Code used for Hotel-ID to Combat Human Trafficking 2021 - FGVC8 kaggle competition. The task was to identify hotel to which given image of a room belongs to.
Detailed description: https://www.kaggle.com/c/hotel-id-2021-fgvc8/discussion/242207
For training I used only competition data rescaled and padded to 512x512 pixels but including external data (like Hotels-50K dataset) can improve the score significantly.

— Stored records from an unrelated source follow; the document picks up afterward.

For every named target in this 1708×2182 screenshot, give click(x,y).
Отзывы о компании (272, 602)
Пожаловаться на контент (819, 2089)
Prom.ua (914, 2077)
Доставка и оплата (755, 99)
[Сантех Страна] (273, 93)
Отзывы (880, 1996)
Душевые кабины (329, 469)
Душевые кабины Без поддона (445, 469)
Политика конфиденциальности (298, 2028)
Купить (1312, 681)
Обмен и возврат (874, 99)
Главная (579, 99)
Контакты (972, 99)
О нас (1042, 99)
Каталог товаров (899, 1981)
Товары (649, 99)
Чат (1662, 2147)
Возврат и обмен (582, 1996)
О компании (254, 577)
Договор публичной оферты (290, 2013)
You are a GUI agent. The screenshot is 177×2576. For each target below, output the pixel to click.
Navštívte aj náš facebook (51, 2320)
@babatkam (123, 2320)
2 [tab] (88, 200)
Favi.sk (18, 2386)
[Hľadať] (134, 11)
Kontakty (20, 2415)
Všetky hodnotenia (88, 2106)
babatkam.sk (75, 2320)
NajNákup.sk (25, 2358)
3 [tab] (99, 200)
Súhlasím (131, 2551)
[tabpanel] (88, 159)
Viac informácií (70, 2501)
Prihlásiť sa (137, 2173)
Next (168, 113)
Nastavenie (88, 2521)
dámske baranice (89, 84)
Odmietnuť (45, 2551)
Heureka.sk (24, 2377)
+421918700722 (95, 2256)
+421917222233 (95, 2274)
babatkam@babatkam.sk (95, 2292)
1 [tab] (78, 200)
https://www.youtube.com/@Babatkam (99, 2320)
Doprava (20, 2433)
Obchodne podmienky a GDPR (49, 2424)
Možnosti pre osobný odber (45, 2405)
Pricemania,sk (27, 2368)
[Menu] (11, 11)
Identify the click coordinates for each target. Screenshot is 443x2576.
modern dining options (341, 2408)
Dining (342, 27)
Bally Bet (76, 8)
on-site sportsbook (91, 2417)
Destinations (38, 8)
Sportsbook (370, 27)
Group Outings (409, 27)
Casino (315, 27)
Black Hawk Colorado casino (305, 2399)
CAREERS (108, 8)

Following autmentations were used during training: HorizontalFlip, VerticalFlip, ShiftScaleRotate, OpticalDistortion, IAAPerspective, CoarseDropout, RandomBrightness.
EDA: src/hotel-id-eda-with-plotly.ipynb (nbviewer)
Image preprocessing notebook: src/hotel-id-preprocess-images.ipynb
512x512 dataset: https://www.kaggle.com/michaln/hotelid-images-512x512-padded
256x256 dataset: https://www.kaggle.com/michaln/hotelid-images-256x256-padded
Notebook to download Hotels-50K dataset: src/download-hotels-50K.ipynb
Trained 3 types of models with different backbones:
ArcMargin model: src/training/hotel-id-arcmargin-training.ipynb
CosFace model: src/training/hotel-id-cosface-training.ipynb
Classification model: src/training/hotel-id-classification-training.ipynb
Parameters: Lookahead (k=3) + AdamW optimizer, OneCycleLR scheduler, CrossEntropyLoss/CosFace loss
These models were used to generate embeddings for each image which were then used to calculated cosine similarity of the test images to the train dataset. Product of similarities was used to ensemble output from different models and to find the top 5 most similar images from different hotels.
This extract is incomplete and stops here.